Look below for the line that contains "Task: Click Add filter link" and the line that contains "This screenshot has height=338, width=819.", then restate both of them and every line in between, exactly. No picture goes in the copy.

(Saved entries)
Content starts
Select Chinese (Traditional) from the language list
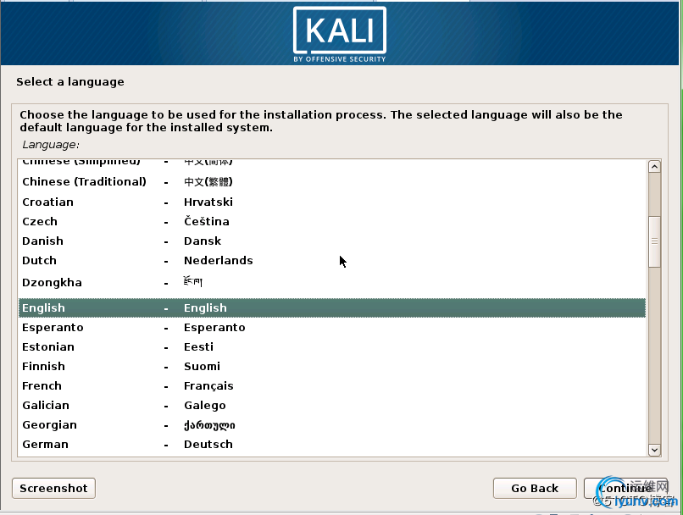This screenshot has width=683, height=515. point(84,182)
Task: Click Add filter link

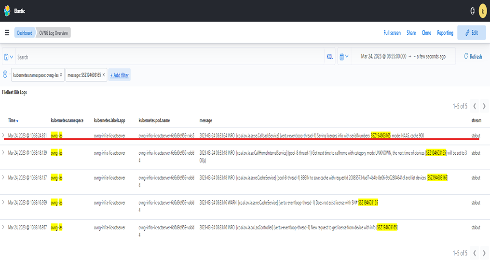Action: [x=119, y=75]
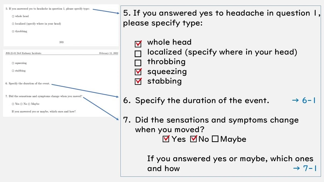The width and height of the screenshot is (324, 182).
Task: Tick small Yes box in left document
Action: click(x=13, y=104)
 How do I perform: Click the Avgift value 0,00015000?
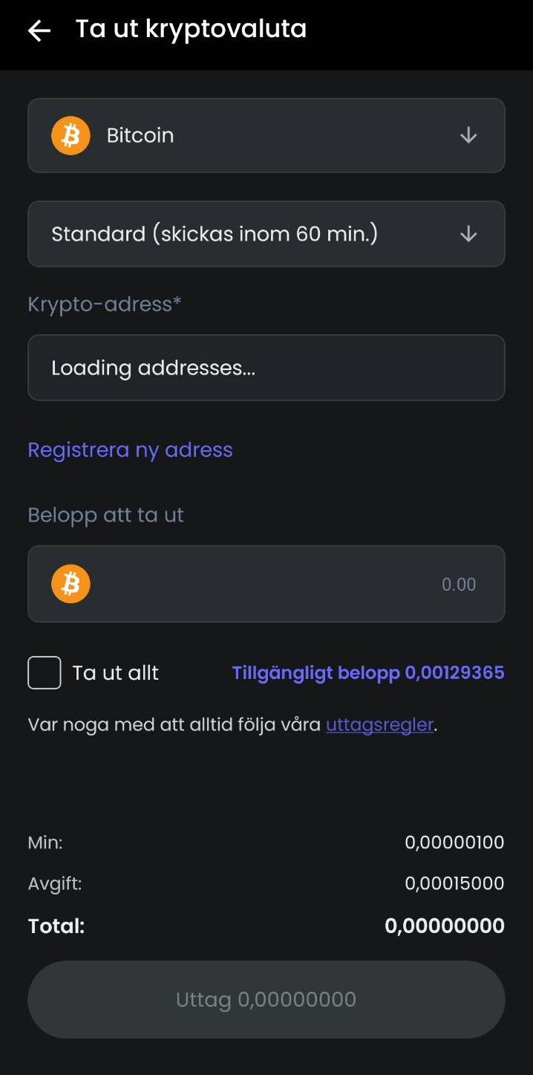tap(454, 883)
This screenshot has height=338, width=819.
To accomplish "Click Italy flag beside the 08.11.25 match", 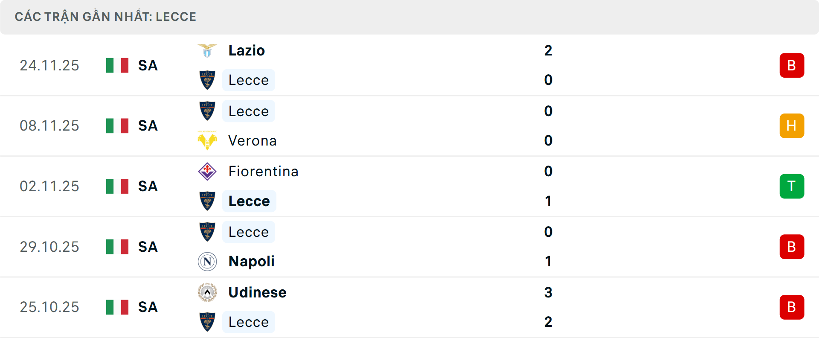I will [117, 126].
Content ends
■ **EXERCISE ANSWER**
Task: Click Add filter link

Action: [x=119, y=75]
The width and height of the screenshot is (324, 182).
Task: Tick small Yes box in left document
Action: click(x=13, y=104)
 How do I perform: Click the Avgift value 0,00015000?
tap(454, 883)
This screenshot has height=338, width=819.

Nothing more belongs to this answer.